Protegrity Anonymization applies various privacy models to the data, removing direct identifiers and applying generalization to the remaining indirect identifiers, to ensure that no single data subject can be identified.

1.2 - Data security and data privacy

Understand the difference between data security and data privacy.

Most organizations understand the need to secure access to personally identifiable information. Sensitive values in records are often protected at rest (storage), in transit (network) and in use (fine-grained access control), through a process known as de-identification. De-Identification is a spectrum, where data security and data privacy issues must be balanced with data usability.

Pseudonymization

Pseudonymization is the process of de-identification by substituting sensitive values with a consistent, non-sensitive value. This is most often accomplished through encryption, tokenization, or dynamic data masking. Access to the process for re-identification (decryption, detokenization, unmasking) is controlled, so that only users with a business requirement will see the sensitive values.

Advantages:

  • The original data can be obtained again.
  • Only authorized users can view the original data from protected data.
  • It processes each record and cell (intersection of a record and column) individually.
  • This process is faster than anonymization.

Disadvantages

  • Access-Control Dependency: Pseudonymized data remains linkable to its original form if authorized users have access to the decryption or tokenization mechanism, which requires strict security controls.

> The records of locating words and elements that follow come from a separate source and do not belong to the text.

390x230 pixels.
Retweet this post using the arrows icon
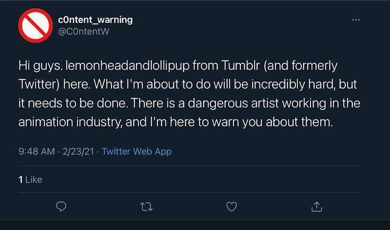[146, 207]
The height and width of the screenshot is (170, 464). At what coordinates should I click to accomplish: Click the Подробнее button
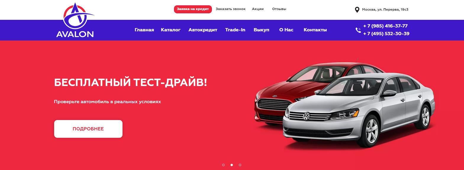(88, 129)
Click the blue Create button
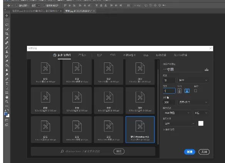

  • Regulatory Considerations: Since pseudonymization allows re-identification under controlled access, it may not meet the same compliance exemptions as anonymization under certain privacy regulations.

  • Increased Security Overhead: Additional security measures are needed to protect the tokenization keys and manage access controls, ensuring only authorized users can reverse the process.

  • Limited Protection for Quasi-Identifiers: While direct identifiers are typically tokenized, quasi-identifiers (e.g., birthdates, ZIP codes) may still pose a re-identification risk if not generalized or redacted.

  • Using tokenized data might make analysis incorrect and or less useful (e.g., changing time related attributes).

  • The tokenized data is still private from the users perspective.

  • Further processing is required to retrieve the original data.

  • Additional security is required to secure the data and the keys used for working with data.

Anonymization

Anonymization is the process of de-identification which irreversibly redacts, aggregates, and generalizes identifiable information on all data subjects in a dataset. This method ensures that while the data retains value for various use cases, analytics, data democratization, sharing with 3rd parties, and so on, the individual data subject can no longer be identified in the dataset.

Advantages:

  • Anonymized datasets can be used for analysis with typically low information loss.
  • An individual user cannot be identified from the anonymized dataset.
  • Enables compliance with privacy regulation.

Disadvantages

  • Being an irreversible process, the original data cannot be obtained again. This is required for some use cases.
  • This process is slower than pseudonymization because multiple passes must be made on the set to anonymize it.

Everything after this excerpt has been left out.